The Hills Have Eyes; horror-thriller, USA, 1977; D: Wes Craven, S: Martin Speer, Robert Houston, Susan Lanier, Michael Berryman, Dee Wallace, Russ Grieve, James Whitworth

After tanking fuel at a desolate gas station, the 7-member Carter family gets off the main road and crashes into a stone in the middle of the California desert. At night, the family is besieged in their trailer and attacked by a family of cannibalistic savages, led by Papa Jupiter, who lives wildly in the hills. Mother and father of the Carter family are killed, as well as their daughter Lynne, but their children - among them Bobby, Brenda and Lynne's husband Doug - use their dog to strike back at Jupiter's family, killing him and his three sons, while his daughter Ruby refused to kill Doug's baby.

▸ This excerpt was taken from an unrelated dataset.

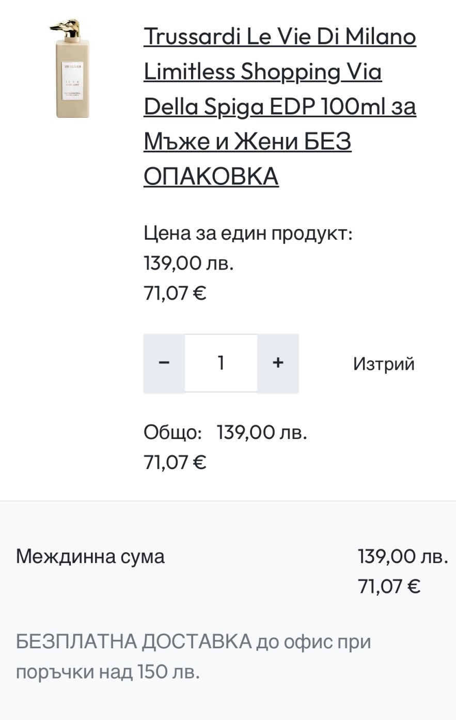Select the unit price 139,00 лв. under the product label

click(x=188, y=263)
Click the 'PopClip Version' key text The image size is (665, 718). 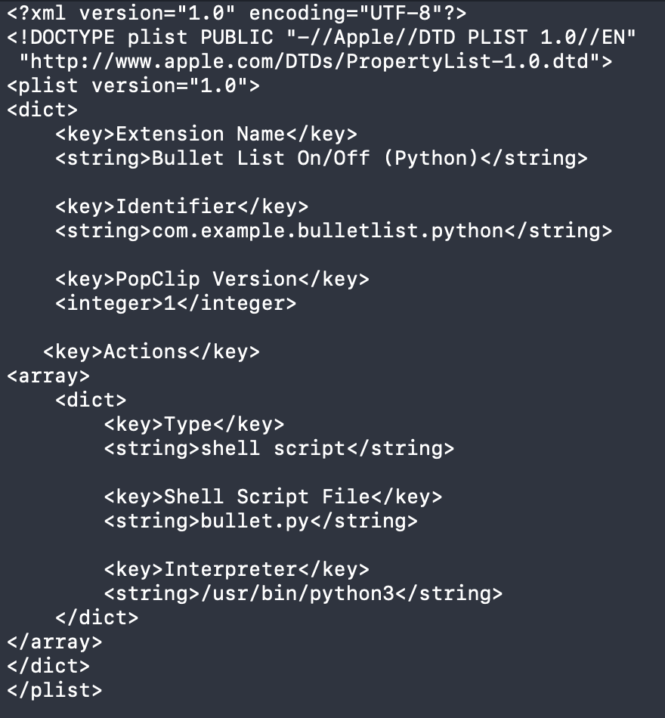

One of Wes Craven's most famous cult films, this horror is a raw essay on the nature of evil. It takes a wonderfully chilling concept of a family stuck with their trailer in the middle of the California desert, and combines it with some classic elements of Western siege and survival thriller—which tend to be crude and vile at moments, but carry an actually overall finely packed message around it. The story has a sly yin-and-yang structure, since the evil family of savages, led by Papa Jupiter, is just an antipode to the perfect, seemingly innocent Carter family, and as much as some goodness manages to pass over to them (Ruby, who refuses to harm the baby), more aggression transverses to the Carter family (Doug, Bobby). There are even some allegories to the Vietnam war: the Carters are intruders, they trespass to a foreign territory and their superior technology is always there to disappoint them, whereas the savage family uses guerrilla tactics to attack them, and is quick to find cover on their mountainous terrain. However, it would have been better if Craven managed to elaborate these parallels in more detail, since some storylines are left as bare stubs. Still, at its core, it gives a thought-provoking message: the savage family was born and raised evil, while the Carters were raised good and civilized, yet it is strange how fast they would fall and become evil themselves (at night, the savage family attacks and kills members of the Carter family, while at day, the opposite happens, and—it seems—as if violence against the members of savage family is suddenly, and shockingly, much more "acceptable" then against the Carters). This is a horror without monsters. Instead, it is a movie with people who enter the mentality, the state of a monster. And as such, the message in the end, of that violent state prevailing, makes it even more monstrous.